▸ WHAT IS BEING ASKED: The result should be an exact copy of only the lines from the one with "Image resolution: width=660" through the last line of the data below, with pictures omitted.

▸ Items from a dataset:
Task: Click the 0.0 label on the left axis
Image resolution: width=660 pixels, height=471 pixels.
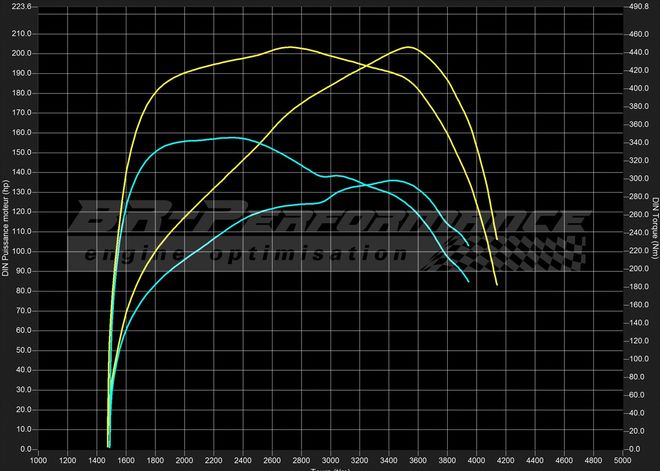Action: click(x=23, y=449)
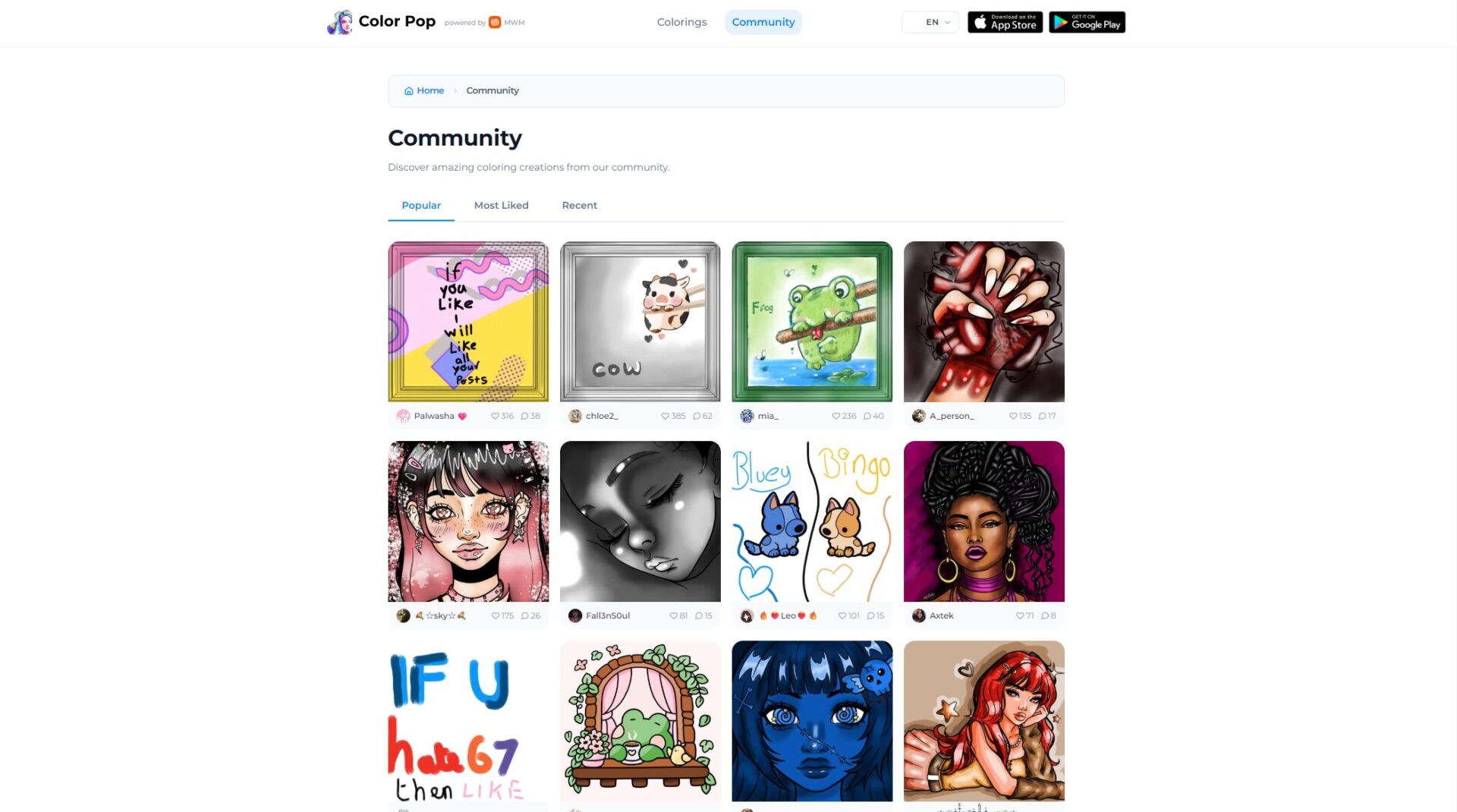Click mia_'s profile avatar
Viewport: 1457px width, 812px height.
pos(747,416)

▸ SOLUTION FOR THIS PROBLEM:
Image resolution: width=660 pixels, height=471 pixels.
Action: click(x=23, y=449)
Click mia_'s profile avatar
Viewport: 1457px width, 812px height.
pos(747,416)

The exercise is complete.